* **TEXT TO READ**:
This example contains the following tasks:

Construct a generalized regression model.

Fit a reduced model using the non-zeroed terms.

Based on the reduced model, use simulation to explore the likelihood that one of the factors is included in the model.

### Fit the Model

In this section, you fit a model using generalized regression. If you prefer not to work through the steps in this section, click the green triangle next to the Generalized Regression script in the Tablet Production.jmp data table to obtain the model.

1. Select Help > Sample Data Library and open Tablet Production.jmp.

2. Select Analyze > Fit Model.

3. Click Dissolution and click Y.

4. Select Mill Time through Atomizer Pressure and click Add.

5. From the Personality list, select Generalized Regression.

6. Click Run.

7. In the Model Launch panel, select the Adaptive box.

8. In the Model Launch panel, click Go.

Figure 10.12 Model Based on Adaptive Lasso

You are interested in the parameter estimates shown in the Normal Adaptive Lasso with AICc Validation report. Based on the nonzero parameter estimates, the model suggests that Mill Time, Screen Size, Blend Time, Blend Speed, Compressor, Coating Viscosity, and Spray Rate are related to Dissolution.

### Reduce the Model

Before reducing the model, ensure that no columns are selected in the Tablet Production.jmp data table. Selected columns are not deselected in the first step below. Ensuring that no columns are selected prevents the inadvertent inclusion of columns with zeroed terms.

If you prefer not to work through the steps in this section, click the green triangle next to the Generalized Regression Reduced Model script in the Tablet Production.jmp data table to obtain the reduced model.

1. Click the red triangle next to Normal Adaptive Lasso with AICc Validation and select Relaunch Active Set > Relaunch with Active Effects.

This opens a Fit Model window that places the terms with nonzero coefficient estimates in the Parameter Estimates reports into the Construct Model Effects list. The response is entered as Y. The Generalized Regression personality is selected.

2. Click Run.

3. In the Model Launch panel, select the Adaptive box.

4. In the Model Launch panel, click Go.

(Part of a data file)
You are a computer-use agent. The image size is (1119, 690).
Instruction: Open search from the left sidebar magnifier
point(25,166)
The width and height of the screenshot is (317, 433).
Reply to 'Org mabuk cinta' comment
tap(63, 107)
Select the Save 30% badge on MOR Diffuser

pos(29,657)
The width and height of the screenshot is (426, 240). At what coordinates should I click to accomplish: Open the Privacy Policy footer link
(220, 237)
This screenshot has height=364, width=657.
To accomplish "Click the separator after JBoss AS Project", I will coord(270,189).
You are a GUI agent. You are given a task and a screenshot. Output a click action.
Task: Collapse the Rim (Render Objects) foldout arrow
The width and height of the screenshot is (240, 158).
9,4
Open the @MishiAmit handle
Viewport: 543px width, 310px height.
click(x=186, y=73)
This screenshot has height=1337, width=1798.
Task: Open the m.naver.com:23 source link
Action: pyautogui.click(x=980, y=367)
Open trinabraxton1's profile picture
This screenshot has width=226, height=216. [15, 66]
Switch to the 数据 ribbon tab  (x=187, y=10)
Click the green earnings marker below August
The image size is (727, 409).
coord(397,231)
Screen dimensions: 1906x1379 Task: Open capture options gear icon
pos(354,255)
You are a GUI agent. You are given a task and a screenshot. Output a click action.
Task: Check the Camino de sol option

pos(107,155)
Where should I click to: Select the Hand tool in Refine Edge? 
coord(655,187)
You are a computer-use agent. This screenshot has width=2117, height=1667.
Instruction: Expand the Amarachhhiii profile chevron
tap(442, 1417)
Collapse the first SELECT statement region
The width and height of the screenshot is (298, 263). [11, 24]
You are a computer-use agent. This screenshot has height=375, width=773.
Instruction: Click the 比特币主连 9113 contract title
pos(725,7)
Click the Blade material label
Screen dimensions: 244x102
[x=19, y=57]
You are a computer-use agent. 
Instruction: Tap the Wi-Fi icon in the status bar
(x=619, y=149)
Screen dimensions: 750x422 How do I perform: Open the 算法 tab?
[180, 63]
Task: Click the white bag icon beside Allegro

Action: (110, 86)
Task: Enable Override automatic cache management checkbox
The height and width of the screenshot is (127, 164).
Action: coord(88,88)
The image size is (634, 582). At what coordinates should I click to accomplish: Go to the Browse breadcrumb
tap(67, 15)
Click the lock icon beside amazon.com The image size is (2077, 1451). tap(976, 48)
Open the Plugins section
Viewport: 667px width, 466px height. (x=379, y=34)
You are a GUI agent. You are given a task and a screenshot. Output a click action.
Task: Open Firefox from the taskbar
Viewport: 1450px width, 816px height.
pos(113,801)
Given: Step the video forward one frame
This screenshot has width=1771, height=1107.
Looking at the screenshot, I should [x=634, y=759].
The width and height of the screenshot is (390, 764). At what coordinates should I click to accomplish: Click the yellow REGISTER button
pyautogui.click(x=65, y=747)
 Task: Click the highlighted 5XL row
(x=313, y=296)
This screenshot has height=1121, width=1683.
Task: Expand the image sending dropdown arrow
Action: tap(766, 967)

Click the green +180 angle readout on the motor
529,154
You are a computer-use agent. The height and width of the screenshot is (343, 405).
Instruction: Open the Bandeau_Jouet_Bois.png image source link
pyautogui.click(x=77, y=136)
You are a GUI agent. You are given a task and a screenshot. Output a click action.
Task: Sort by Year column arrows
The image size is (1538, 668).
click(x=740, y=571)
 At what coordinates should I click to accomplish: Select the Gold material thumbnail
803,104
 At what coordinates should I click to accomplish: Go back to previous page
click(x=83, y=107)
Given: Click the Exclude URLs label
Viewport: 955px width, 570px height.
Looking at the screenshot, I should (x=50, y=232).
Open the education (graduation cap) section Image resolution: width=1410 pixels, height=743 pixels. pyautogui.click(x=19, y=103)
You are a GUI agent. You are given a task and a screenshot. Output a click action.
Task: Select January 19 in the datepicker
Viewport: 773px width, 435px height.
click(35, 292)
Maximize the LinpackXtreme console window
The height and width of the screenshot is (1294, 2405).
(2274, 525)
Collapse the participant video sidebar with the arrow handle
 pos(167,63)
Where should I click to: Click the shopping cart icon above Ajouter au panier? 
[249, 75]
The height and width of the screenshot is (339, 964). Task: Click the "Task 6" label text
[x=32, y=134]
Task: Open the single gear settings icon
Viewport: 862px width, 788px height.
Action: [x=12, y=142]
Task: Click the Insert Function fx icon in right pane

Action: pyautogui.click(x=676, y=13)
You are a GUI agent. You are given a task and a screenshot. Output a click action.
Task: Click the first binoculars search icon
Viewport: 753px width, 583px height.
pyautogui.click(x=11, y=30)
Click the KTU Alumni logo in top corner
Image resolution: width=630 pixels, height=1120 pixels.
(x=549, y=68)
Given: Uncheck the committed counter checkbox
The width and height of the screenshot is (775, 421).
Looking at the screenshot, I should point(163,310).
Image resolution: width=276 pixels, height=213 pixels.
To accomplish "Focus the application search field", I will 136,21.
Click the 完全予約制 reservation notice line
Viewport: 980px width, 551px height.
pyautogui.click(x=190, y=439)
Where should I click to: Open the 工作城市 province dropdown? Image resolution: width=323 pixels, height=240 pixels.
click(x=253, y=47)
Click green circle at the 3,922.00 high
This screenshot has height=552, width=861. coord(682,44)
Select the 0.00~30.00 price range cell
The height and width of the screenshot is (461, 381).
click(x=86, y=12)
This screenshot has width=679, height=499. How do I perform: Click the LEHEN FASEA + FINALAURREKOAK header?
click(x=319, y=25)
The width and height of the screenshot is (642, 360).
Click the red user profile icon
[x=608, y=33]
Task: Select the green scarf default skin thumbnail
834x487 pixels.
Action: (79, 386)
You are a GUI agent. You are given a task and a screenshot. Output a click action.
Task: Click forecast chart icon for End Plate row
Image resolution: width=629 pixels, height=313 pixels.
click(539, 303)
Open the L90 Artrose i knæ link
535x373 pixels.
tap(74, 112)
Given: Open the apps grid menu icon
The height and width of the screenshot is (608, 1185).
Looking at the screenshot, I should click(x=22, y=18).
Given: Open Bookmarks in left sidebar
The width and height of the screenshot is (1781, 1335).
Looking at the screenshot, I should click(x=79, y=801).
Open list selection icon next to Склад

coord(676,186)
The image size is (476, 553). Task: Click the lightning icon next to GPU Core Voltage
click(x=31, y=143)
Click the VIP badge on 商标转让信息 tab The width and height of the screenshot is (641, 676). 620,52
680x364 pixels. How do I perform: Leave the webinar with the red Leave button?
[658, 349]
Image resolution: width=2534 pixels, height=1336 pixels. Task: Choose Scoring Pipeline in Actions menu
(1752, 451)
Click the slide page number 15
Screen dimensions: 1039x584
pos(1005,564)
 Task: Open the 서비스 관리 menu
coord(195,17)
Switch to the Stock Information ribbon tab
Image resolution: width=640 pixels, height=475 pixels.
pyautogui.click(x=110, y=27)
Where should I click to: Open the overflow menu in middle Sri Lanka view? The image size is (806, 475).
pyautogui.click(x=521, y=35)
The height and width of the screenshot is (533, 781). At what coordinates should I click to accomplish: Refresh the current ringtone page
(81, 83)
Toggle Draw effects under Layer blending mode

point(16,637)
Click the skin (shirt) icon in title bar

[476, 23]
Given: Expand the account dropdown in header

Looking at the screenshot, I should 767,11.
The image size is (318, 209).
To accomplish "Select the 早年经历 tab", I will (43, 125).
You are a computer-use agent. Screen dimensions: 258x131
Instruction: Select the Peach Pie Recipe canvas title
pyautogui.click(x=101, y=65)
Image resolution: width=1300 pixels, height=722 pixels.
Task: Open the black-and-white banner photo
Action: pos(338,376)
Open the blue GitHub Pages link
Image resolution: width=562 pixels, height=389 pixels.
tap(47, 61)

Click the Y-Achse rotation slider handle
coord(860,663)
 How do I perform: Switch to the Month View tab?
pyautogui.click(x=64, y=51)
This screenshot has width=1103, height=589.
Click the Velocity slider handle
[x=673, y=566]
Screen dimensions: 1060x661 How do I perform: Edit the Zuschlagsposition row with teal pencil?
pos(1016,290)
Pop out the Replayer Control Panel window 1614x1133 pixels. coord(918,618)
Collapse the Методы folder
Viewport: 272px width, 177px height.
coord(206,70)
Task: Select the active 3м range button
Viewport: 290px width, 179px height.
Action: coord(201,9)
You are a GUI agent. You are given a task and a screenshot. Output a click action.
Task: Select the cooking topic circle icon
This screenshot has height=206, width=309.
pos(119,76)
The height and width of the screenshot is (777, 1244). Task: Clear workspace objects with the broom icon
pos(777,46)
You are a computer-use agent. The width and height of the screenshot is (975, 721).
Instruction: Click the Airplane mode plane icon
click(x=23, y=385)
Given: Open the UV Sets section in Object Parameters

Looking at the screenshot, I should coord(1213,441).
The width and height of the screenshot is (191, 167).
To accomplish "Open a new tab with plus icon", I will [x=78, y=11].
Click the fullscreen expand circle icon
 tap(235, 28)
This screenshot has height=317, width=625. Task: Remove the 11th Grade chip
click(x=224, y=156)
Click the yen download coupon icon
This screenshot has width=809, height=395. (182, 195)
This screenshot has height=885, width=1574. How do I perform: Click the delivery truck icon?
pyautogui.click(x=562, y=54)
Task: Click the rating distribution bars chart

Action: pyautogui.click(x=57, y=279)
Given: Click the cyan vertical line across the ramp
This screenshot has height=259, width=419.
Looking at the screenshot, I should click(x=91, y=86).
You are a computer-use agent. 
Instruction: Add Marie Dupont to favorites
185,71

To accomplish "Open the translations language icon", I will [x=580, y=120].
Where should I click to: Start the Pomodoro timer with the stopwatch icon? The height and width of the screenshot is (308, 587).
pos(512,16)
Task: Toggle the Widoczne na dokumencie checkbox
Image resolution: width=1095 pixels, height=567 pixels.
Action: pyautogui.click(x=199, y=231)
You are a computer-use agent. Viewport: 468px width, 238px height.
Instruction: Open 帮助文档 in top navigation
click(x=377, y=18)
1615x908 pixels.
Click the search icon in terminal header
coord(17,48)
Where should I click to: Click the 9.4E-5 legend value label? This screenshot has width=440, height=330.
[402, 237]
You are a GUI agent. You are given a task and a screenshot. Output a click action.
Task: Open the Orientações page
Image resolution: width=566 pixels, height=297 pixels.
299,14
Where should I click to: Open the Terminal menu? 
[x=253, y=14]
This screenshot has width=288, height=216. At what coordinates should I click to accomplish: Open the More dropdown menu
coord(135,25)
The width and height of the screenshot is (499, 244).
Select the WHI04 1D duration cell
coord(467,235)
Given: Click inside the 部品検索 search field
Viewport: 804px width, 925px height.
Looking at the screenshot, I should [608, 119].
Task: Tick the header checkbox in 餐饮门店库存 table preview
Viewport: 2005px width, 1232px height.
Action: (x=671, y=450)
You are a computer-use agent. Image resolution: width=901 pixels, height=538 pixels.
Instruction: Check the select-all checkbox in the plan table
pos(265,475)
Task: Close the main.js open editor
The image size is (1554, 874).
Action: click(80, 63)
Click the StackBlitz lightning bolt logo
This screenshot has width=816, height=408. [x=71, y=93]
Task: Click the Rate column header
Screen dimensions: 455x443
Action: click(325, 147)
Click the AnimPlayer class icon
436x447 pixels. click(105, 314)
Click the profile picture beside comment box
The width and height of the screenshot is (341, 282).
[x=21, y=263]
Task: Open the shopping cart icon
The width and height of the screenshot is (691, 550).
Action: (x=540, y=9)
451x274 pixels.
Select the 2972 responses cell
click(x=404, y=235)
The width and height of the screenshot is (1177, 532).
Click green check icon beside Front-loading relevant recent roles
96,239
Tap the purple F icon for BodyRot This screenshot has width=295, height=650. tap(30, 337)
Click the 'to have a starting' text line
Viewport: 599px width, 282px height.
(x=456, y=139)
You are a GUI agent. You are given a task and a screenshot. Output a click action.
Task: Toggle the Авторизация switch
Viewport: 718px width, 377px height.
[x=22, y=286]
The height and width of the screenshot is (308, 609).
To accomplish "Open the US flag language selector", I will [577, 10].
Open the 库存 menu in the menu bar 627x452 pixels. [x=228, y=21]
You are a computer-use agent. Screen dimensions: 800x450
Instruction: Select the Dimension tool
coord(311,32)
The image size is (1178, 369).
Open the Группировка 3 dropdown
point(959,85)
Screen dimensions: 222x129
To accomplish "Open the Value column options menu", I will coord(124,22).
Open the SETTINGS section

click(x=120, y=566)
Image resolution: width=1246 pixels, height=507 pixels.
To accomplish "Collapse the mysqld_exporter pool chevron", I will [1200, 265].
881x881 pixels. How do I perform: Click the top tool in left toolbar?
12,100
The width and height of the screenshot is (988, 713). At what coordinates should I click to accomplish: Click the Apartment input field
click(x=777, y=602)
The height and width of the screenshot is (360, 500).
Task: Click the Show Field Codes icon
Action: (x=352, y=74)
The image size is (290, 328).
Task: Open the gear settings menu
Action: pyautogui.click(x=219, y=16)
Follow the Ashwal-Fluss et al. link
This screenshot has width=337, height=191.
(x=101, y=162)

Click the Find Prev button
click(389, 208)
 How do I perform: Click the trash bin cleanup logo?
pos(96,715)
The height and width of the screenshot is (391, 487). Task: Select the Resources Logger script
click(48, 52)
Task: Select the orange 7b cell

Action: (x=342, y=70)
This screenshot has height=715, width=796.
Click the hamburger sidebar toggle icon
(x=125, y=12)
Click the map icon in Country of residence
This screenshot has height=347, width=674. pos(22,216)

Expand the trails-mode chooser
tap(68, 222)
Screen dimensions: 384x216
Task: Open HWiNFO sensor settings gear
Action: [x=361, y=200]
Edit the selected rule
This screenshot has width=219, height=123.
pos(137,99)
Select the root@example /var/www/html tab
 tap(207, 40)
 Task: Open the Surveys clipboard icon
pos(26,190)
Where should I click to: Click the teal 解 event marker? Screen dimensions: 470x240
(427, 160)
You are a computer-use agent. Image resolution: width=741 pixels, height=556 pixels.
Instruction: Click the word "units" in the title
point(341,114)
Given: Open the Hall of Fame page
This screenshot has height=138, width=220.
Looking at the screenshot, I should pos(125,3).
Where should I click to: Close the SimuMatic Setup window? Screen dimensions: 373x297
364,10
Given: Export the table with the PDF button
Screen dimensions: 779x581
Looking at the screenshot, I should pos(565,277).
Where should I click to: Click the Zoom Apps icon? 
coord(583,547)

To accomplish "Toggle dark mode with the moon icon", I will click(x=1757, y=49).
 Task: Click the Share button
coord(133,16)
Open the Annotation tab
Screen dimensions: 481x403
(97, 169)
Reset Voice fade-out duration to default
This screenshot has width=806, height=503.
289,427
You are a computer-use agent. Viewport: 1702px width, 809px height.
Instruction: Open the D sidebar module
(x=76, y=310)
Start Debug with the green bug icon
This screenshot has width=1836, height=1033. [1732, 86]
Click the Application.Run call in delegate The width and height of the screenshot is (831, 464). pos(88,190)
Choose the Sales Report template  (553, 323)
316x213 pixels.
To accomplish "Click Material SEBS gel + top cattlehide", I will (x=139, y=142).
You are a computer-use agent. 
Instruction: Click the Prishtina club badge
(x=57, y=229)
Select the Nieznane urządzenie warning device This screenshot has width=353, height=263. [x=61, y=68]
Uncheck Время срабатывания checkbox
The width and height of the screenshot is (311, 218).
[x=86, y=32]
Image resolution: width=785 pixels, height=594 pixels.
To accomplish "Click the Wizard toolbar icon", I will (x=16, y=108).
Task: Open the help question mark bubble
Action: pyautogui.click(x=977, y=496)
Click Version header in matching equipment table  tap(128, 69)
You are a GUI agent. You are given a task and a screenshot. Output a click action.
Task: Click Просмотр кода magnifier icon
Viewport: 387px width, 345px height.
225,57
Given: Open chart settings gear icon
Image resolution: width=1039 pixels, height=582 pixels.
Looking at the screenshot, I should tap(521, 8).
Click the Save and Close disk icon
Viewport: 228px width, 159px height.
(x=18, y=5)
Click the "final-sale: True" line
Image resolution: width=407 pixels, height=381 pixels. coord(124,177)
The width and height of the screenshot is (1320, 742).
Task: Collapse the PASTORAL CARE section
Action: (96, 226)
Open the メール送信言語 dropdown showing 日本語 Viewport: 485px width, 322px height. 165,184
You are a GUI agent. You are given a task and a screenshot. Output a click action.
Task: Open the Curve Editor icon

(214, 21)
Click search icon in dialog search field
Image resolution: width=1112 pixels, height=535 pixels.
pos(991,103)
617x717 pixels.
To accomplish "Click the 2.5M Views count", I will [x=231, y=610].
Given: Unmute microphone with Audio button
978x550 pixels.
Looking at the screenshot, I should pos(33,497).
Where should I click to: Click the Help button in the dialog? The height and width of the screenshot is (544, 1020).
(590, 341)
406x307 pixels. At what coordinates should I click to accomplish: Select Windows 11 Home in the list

* **TASKS AND EXERCISES**:
• a. According to the generalized regression tutorial, why should no columns be selected in the data table before you reduce the model?
• b. Carry on the generalized regression tutorial from the point where it stops.

* **THE REPLIES**:
• a. Ensuring that no columns are selected prevents the inadvertent inclusion of columns with zeroed terms.

• b.
Figure 10.13 Reduced Model Using Adaptive Lasso

Notice that the estimate for Blend Speed has a confidence interval (Lower 95%) that comes very close to including zero. Next, perform a simulation study to see how often Blend Speed would be included in the model if other data values from the dissolution distribution have been observed.

### Explore the Inclusion of Blend Speed in the Model

Use the report for the reduced model (Figure 10.13) in the steps below.

1. Click the red triangle next to Normal Adaptive Lasso with AICc Validation and select Save Columns > Save Simulation Formula.

This adds a new column called Dissolution Simulation Formula to the Tablet Production.jmp data table.

2. (Optional) In the data table Columns panel, click the plus sign to the right of Dissolution Simulation Formula.

Figure 10.14 Simulation Formula

For each row, this formula simulates a value that could be obtained given the model and the distribution of Dissolution, which is estimated to be Normal with standard deviation about 1.998.

3. Click Cancel.

4. Go back to the reduced model report window. In the Parameter Estimates for Original Predictors report, right-click in the Estimate column and select Simulate.

Make sure that Dissolution is selected in the Column to Switch Out list.

5. Next to Number of Samples, enter 300.

For the simulation, you ask JMP to replace the Dissolution column in each of 300 analyses with values simulated using the Dissolution Simulation Formula column.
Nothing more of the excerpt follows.